Codex Vyssegradensis


The Vyšehrad Codex, also known as the Coronation Gospels of King Vratislaus, is a late 11th-century illuminated Romanesque Gospel Book, which is considered the most important and most valuable manuscript kept in Bohemia. Its extremely rich iconography and its visual components rank it among the most precious illuminated manuscripts of the second half of the 11th century in Europe. It was probably made at the order of Czech diplomats to honour an anniversary of the Czech King Vratislav's coronation which took place in 1085. The codex is of Danubian provenance, and closely related to three other surviving manuscripts – two of them now in Poland and one in the Prague Chapter Library.

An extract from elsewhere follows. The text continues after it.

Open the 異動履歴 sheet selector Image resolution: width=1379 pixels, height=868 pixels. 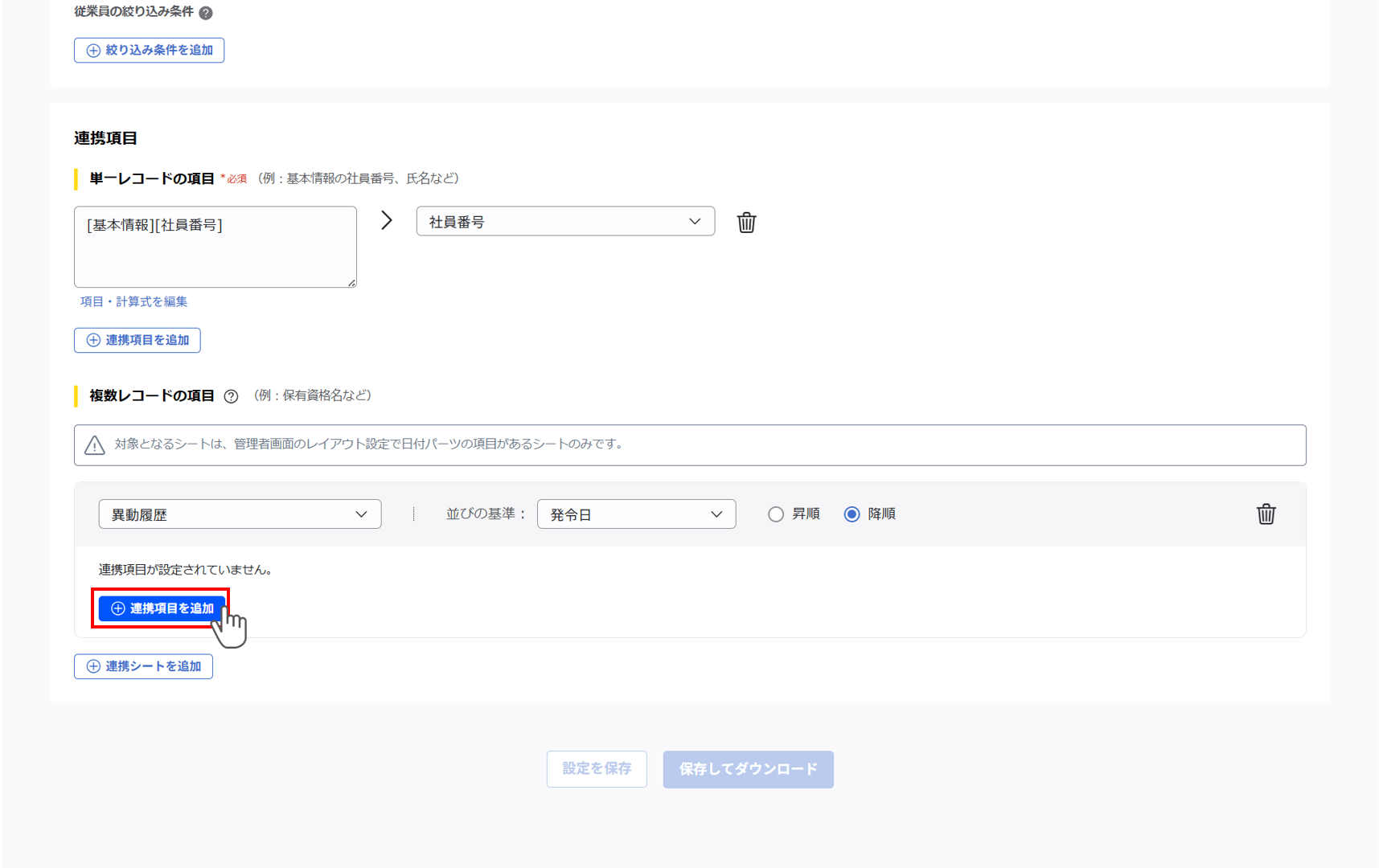(x=239, y=514)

They probably originated in the circle of the scriptorium at the Monastery of St. Emmeram in Regensburg. The manuscript is now located in the Czech National Library, Prague under the signature XIV A 13. In 2005 it was declared as a National cultural monument of the Czech Republic.
The earliest known representation of the Tree of Jesse is in the book.
In a paper analysing this image, J.A. Hayes Williams points out that the iconography employed is very different from that usually found in such images, which she argues relates to an assertion of the rightful kingship of the royal patron. The page showing the Jesse Tree is accompanied by a number of other illuminated pages of which four depict the Ancestors of Christ. The Jesse Tree has not been used to support a number of figures, as is usual. Instead, the passage from Isaiah has been depicted in a very literal way. In the picture, the prophet Isaiah approaches Jesse from beneath whose feet is springing a tree, and wraps around him a banner with words upon it which translate literally as: "A little rod from Jesse gives rise to a splendid flower", following the language of the Vulgate. Instead of the ancestors seen in later depictions, seven doves perch in the branches. These, in a motif from Byzantine art, represent the Seven gifts of the Holy Spirit as described by the Apostle Paul.
Williams go on to compare it with two other famous images, the Tree of Jesse window at Chartres Cathedral and the Lambeth Bible in England.